Yo todavía me extraviaba en el metro. Y cualquiera pregunta a los neoyorquinos…
Si vas a Queens son capaces de enviarte a Jersey, ¡y cómo te hablen por el
colmillo estás listo, no les entenderás ni una palabra!…. Siempre con sus
malditas prisas a ninguna parte, porque, en el fondo, jamás salen del
laberinto. Me gustaría verlos a vista de pájaro, desde las alturas: van y
vienen, y sus trazados caprichosos o arbitrarios terminan dibujando unas
correrías desconcertantes: salen de sus apartamentos o sus casas de las
afueras, andan y desandan las calles, trabajan, compran, comen, vuelven a andar
y desandar, llevan cosas en las manos, aceleran la marcha, se detienen en los
pasos de peatones, cruzan entre automóviles, miran adelante, uf, que
hormiguero. La noche los inmoviliza, al menos a la mayor parte de ellos.

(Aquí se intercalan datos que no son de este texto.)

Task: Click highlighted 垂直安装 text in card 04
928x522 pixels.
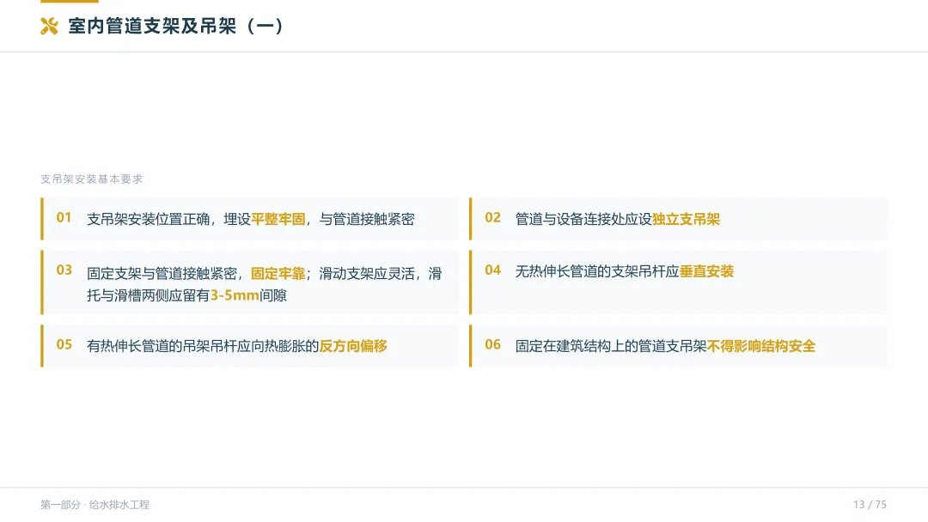Action: coord(706,271)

Duermen, van hermanándose con la muerte.
Una semana en Nueva York y… casi eras irreal, tan
distinta a la chica casada de Suiza. Pertenecías a todo aquello, a ese abrupto paisaje
de piedra, montañas de arenisco, kilómetros de cemento, toneladas de acero y
mármoles pretenciosos a la entrada de las cuevas.
-¿A qué piso, señor?
Mira al ascensorista. Es de baja estatura, casi un
enano, y tiene la cabeza cubierta con un gorro puntiagudo de color gris (¿o
verde?). Parece un gnomo.
-No sé. El último de todos.
-¿Qué ocurre? ¿No tiene nada que hacer y nos vamos
de excursión…?
La misma lentitud de las aguas de los dos grandes
ríos, buscando el océano.
Ha cruzado el puente de Brooklyn siete veces en ambos sentidos.